We had just beaten a team in a last second set of free-throws and my comment to a fellow coach was something to the tune of "we barely won by the skin of our teeth tonight" and his comment back was, "a win is a win, nobody cares by how much."
If in your plan, it takes 4% or whatever % growth to cover all of your needs, your wants and your wishes then why on earth are you concerned with out-performing the S&P 500! You should be aligning your portfolio to earn you that 4% on a consistent annualized basis and not worrying about what it takes to earn 5, 7, or 10%. When greed and fear take over, they will ruin your plan every single time.
A couple of newsletters ago I spoke about FOMO (fear of missing out) and how it causes investors to take un-necessary risks with their money because they fear they are going to miss out on some mythical rally in the markets. Whenever FOMO kicks in, you can bet the investor comes to regret it in the end. For money managers, FOMO is usually a good sign that a correction is soon to follow too.
This market volatility will remain high through-out the year in our opinion. Revisit your plan, stick to your family benchmark and cast out any other "benchmark" that you hear about from the media, the news, the colleague or "trusted friend or family member". The conversation of "well our investments have been doing great" is a dangerous one because you never know exactly what details they are referring to.
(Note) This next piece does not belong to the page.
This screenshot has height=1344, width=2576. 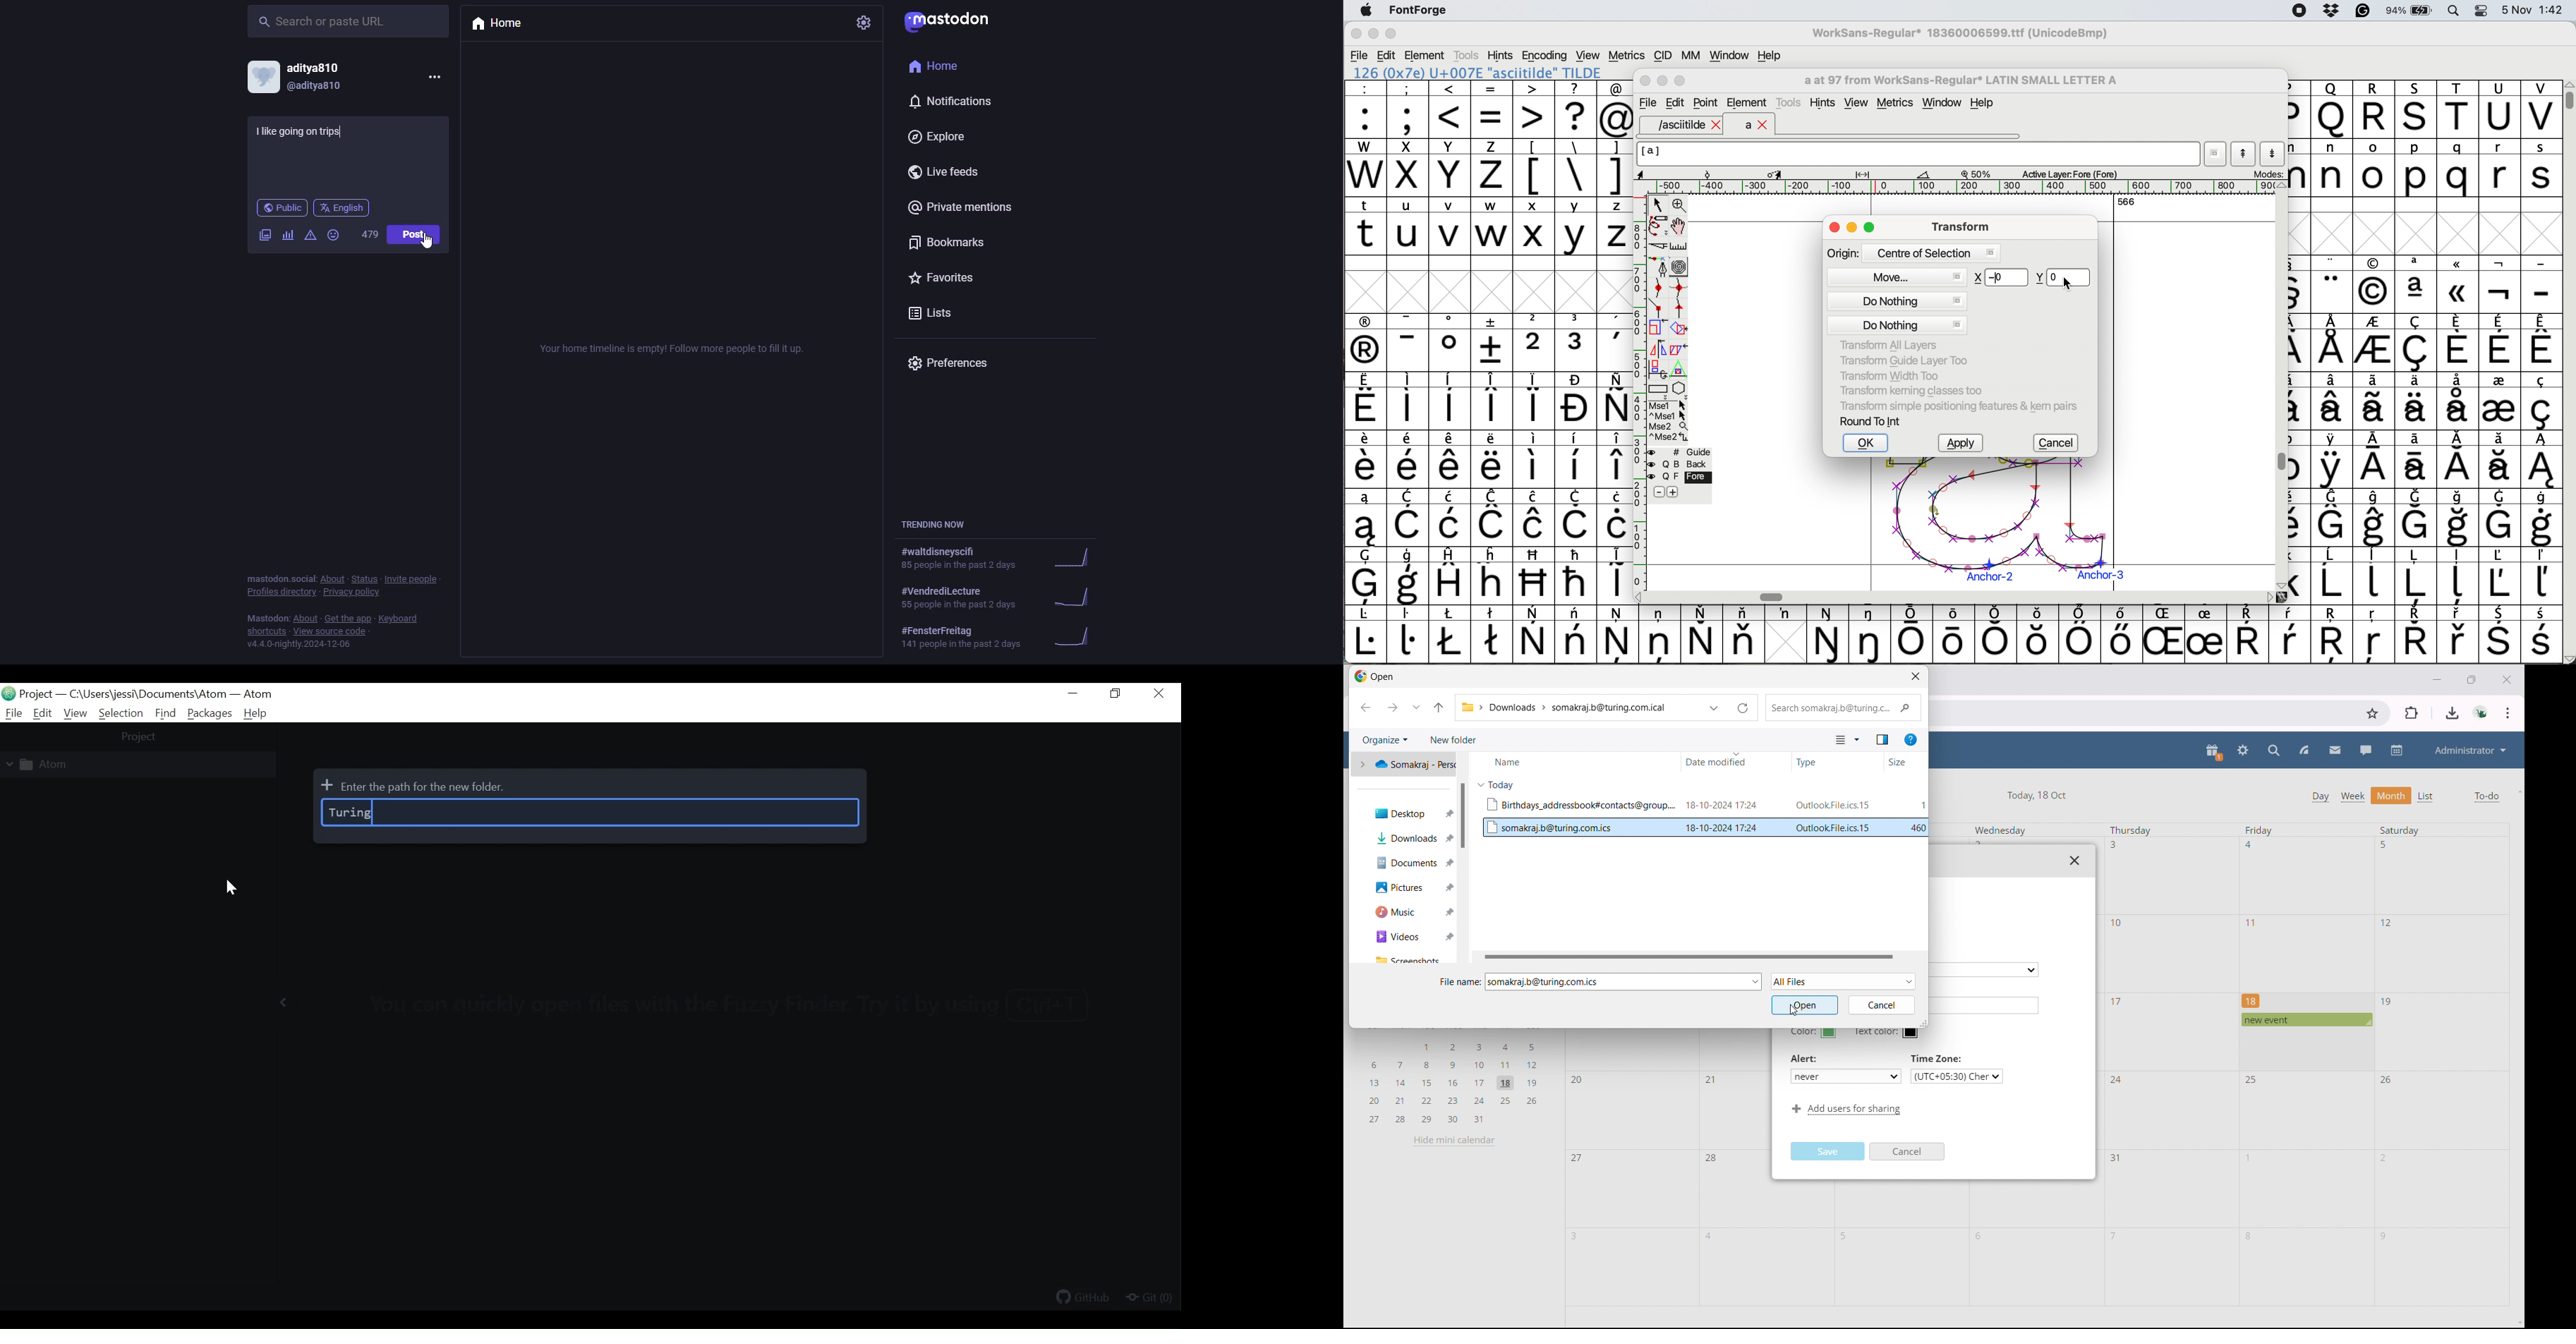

We are still seeing our data and indications remaining bullish at present despite the recent correction. However, over night, a change in the pecking order of asset classes manifested with Domestic equities leading and Fixed Income advancing into second place followed by International Equities, Cash, Commodities and Currencies. We will be aligning portfolios to reflect any changes to merit in the markets and their underlying asset classes.
Stick to your plan, stay calm and carry on.
Till we speak again, enjoy the warmer weather.
BTW: I will be in Naples the remaining part of the week interviewing a money manager and while I am away, my staff will be in to help answer any questions or set up any meetings you need.
The Virus Becomes the Focus
WEEKLY UPDATE - MARCH 2, 2020
The Week on Wall Street
Stocks fell sharply last week as Wall Street considered how the coronavirus outbreak might influence global business activity and household spending.
The selloff became a correction for the U.S. markets. The S&P 500 retreated 11.49%; the Dow Jones Industrial Average, 12.36%; the Nasdaq Composite, 10.54%. The MSCI EAFE, tracking developed stock markets outside North America, had fallen 6.75% week-over-week by Friday's closing bell.